* **What to produce**: Give back exactly the stretch of data below from the line holding "[Open search in the mobile overlay] (135, 55)" through the line holding "boutique (71, 97)", both ends included, and leave the remaining lines out.

BEGIN Supplied records

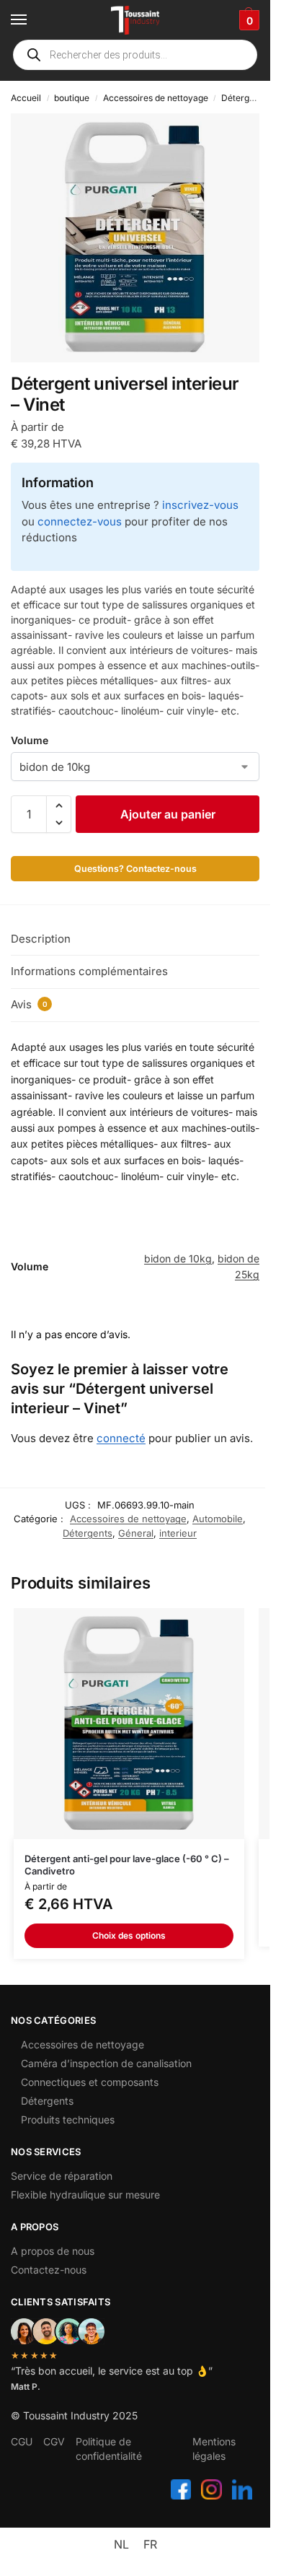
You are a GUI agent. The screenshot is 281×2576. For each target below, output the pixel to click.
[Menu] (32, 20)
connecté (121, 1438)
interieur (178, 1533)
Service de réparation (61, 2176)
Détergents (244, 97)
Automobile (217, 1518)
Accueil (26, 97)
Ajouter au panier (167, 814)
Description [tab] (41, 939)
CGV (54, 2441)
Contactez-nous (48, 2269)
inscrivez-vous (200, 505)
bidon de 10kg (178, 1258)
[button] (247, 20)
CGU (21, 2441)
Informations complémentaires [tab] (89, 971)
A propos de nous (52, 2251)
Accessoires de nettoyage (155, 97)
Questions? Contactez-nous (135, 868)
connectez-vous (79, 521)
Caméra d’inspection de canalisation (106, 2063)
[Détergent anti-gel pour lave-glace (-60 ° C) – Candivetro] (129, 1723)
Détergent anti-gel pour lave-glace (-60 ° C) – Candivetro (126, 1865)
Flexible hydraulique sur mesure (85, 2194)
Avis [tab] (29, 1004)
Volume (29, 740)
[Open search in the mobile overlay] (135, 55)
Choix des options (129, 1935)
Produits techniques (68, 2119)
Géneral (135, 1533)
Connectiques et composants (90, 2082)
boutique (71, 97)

END Supplied records
BEGIN Supplied records

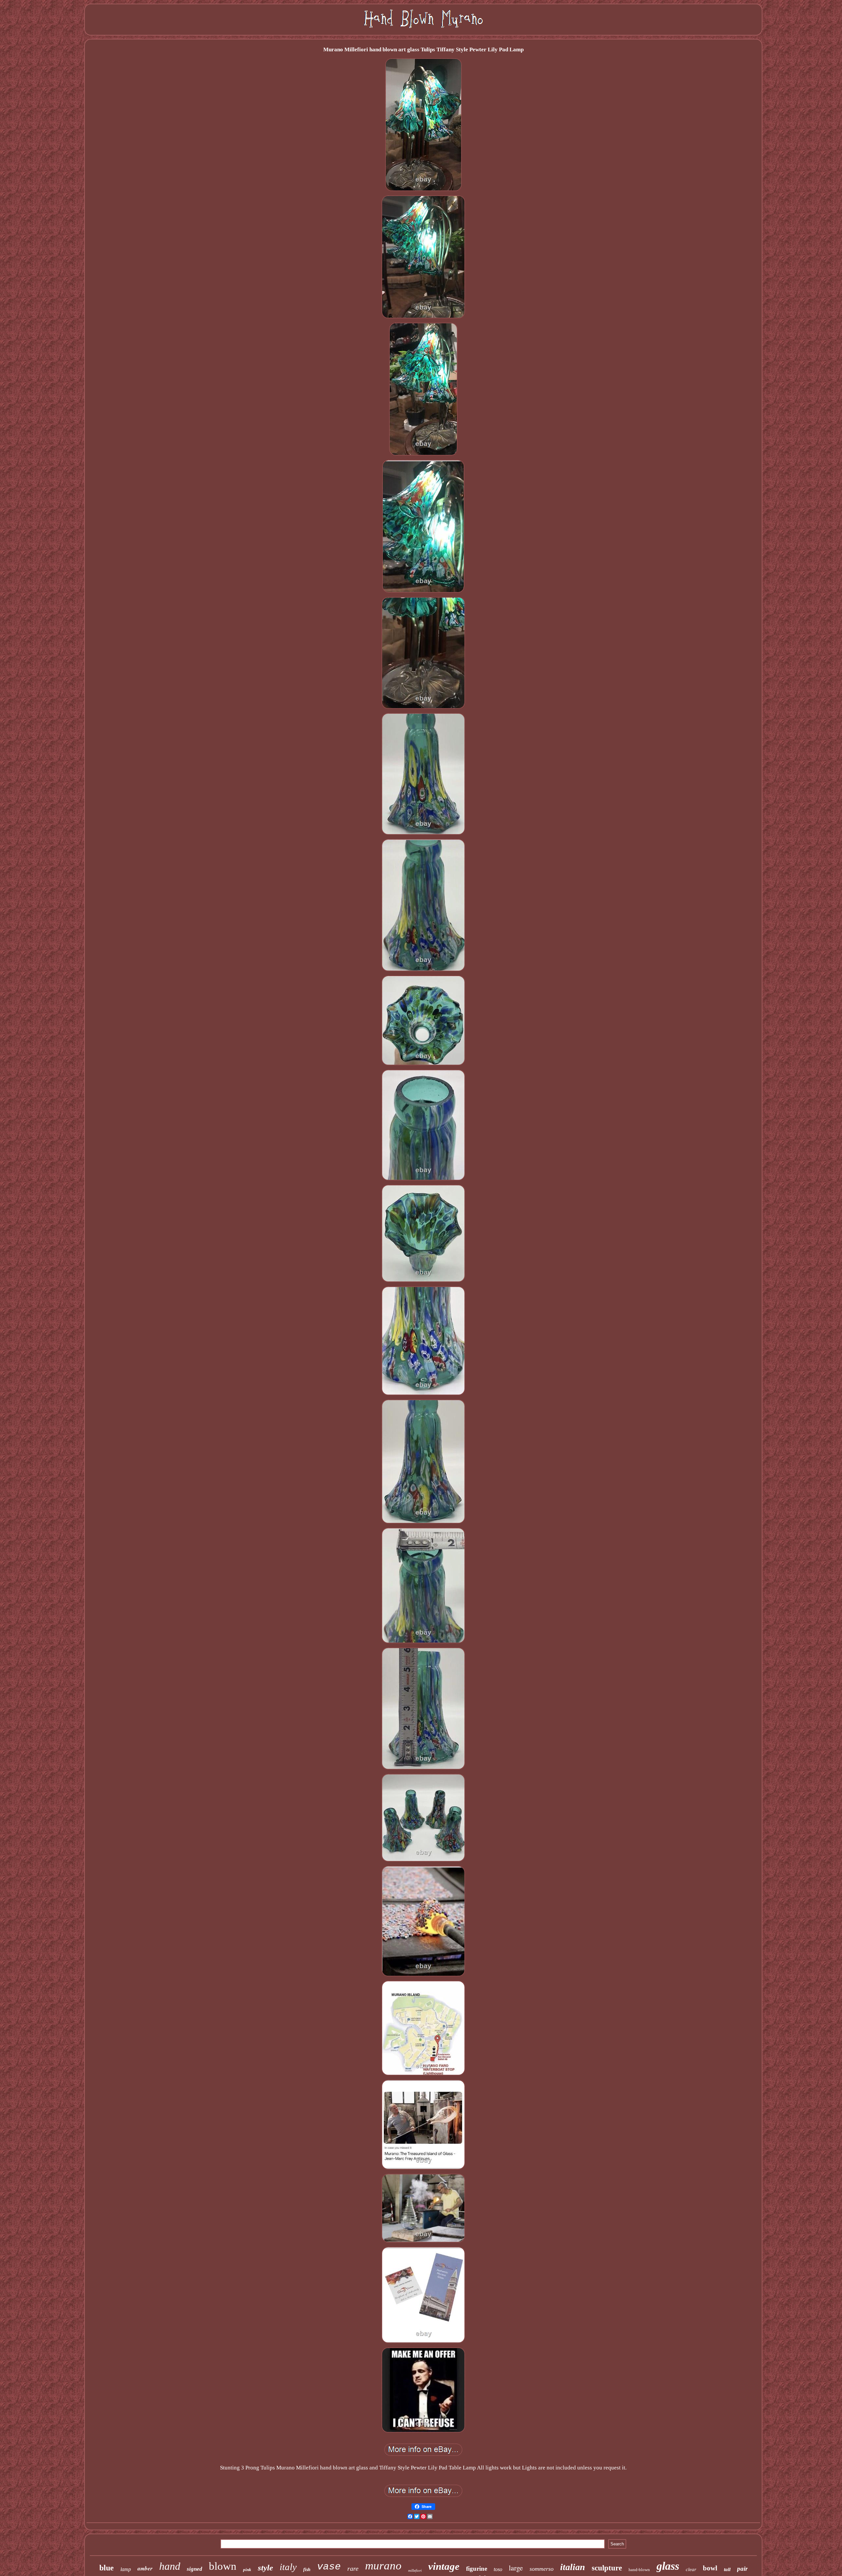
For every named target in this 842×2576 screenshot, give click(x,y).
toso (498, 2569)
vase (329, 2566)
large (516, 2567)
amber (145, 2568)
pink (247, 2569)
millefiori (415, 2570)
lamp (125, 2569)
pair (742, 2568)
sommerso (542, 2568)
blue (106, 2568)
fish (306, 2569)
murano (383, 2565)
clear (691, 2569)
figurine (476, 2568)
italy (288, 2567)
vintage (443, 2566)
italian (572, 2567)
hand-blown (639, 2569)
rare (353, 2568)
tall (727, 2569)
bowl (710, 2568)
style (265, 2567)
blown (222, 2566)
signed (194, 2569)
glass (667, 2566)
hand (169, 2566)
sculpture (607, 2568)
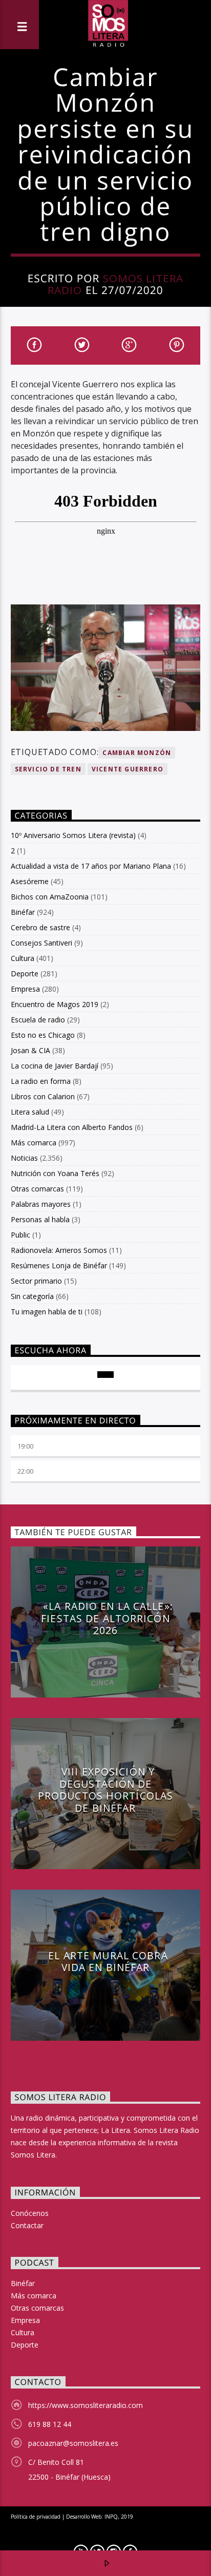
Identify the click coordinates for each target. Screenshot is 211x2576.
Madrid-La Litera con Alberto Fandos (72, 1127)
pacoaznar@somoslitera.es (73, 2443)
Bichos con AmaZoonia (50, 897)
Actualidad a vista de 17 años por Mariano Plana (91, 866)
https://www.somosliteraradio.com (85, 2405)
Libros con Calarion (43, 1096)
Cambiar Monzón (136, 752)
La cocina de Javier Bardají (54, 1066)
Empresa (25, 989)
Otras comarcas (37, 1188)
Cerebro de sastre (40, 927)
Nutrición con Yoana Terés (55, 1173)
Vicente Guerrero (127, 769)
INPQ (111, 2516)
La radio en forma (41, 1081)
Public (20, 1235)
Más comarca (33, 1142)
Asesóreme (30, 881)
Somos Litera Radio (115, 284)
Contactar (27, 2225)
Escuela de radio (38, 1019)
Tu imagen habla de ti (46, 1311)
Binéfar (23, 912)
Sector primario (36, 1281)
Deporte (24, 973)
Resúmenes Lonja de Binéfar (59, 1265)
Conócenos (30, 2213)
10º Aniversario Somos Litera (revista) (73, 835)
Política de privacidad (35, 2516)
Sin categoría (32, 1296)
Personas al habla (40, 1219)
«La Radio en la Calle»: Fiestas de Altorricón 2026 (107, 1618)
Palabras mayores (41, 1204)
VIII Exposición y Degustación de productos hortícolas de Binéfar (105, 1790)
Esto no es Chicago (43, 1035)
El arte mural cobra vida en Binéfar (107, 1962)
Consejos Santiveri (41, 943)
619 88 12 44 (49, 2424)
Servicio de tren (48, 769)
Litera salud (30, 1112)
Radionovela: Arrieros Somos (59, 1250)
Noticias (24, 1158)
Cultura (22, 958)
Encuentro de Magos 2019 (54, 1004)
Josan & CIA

END Supplied records
BEGIN Supplied records

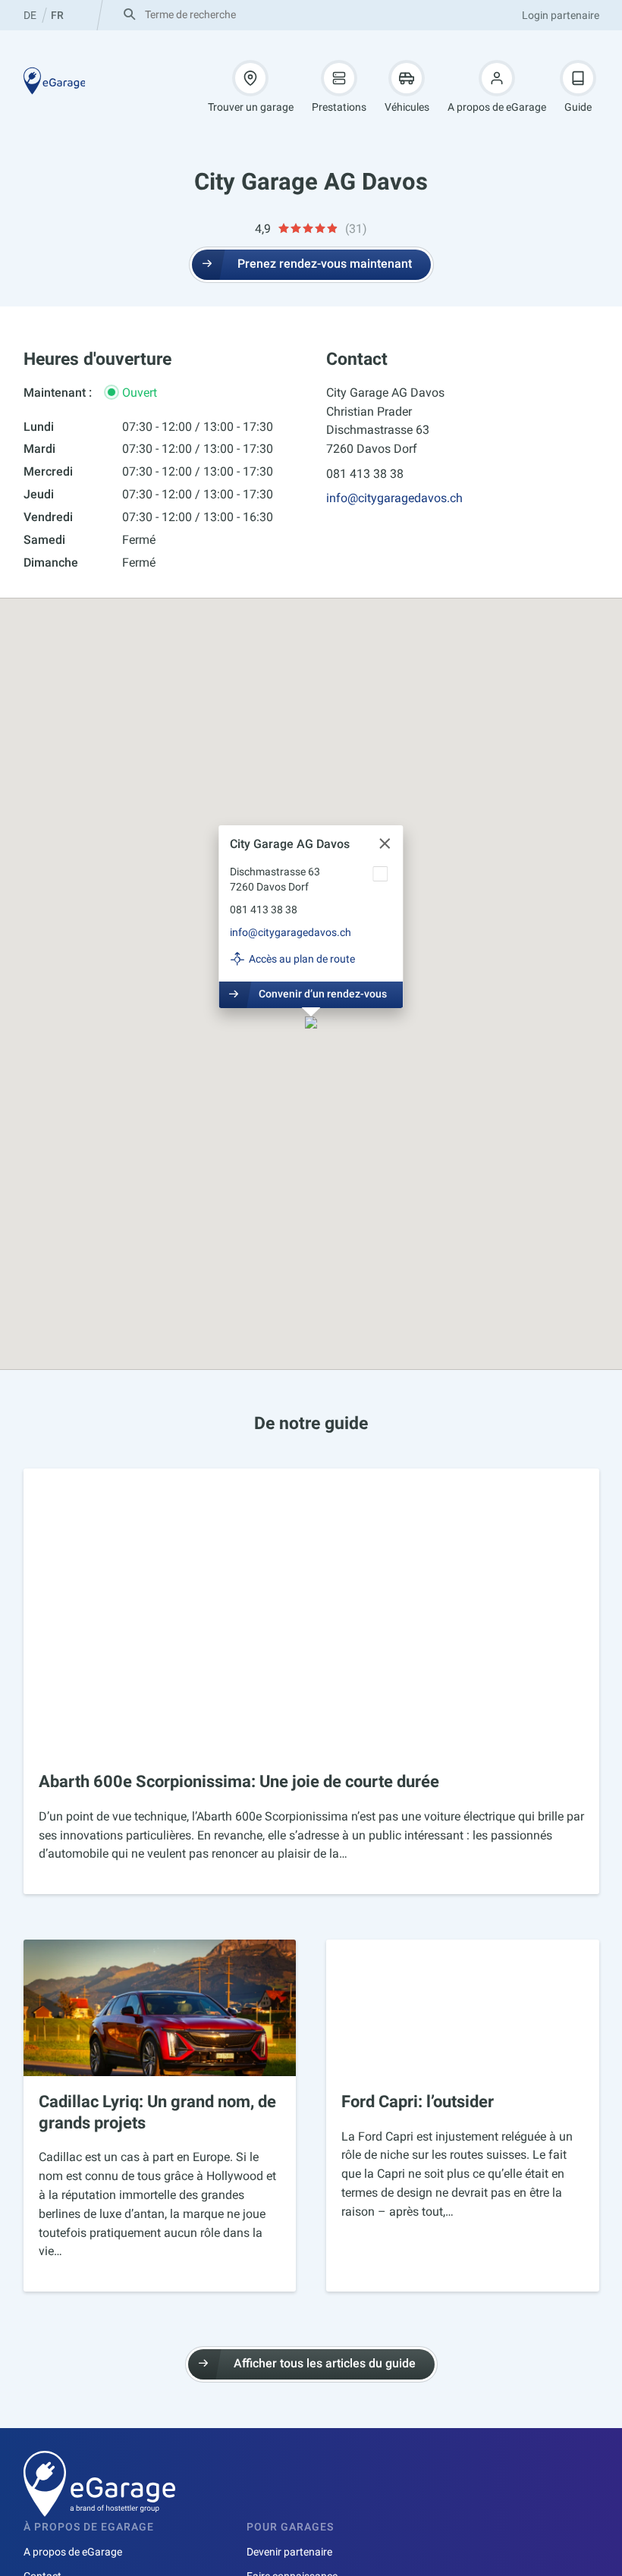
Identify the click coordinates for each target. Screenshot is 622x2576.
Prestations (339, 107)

END Supplied records

* **Task result**:
[Open search in the mobile overlay] (135, 55)
Choix des options (129, 1935)
Produits techniques (68, 2119)
Géneral (135, 1533)
Connectiques et composants (90, 2082)
boutique (71, 97)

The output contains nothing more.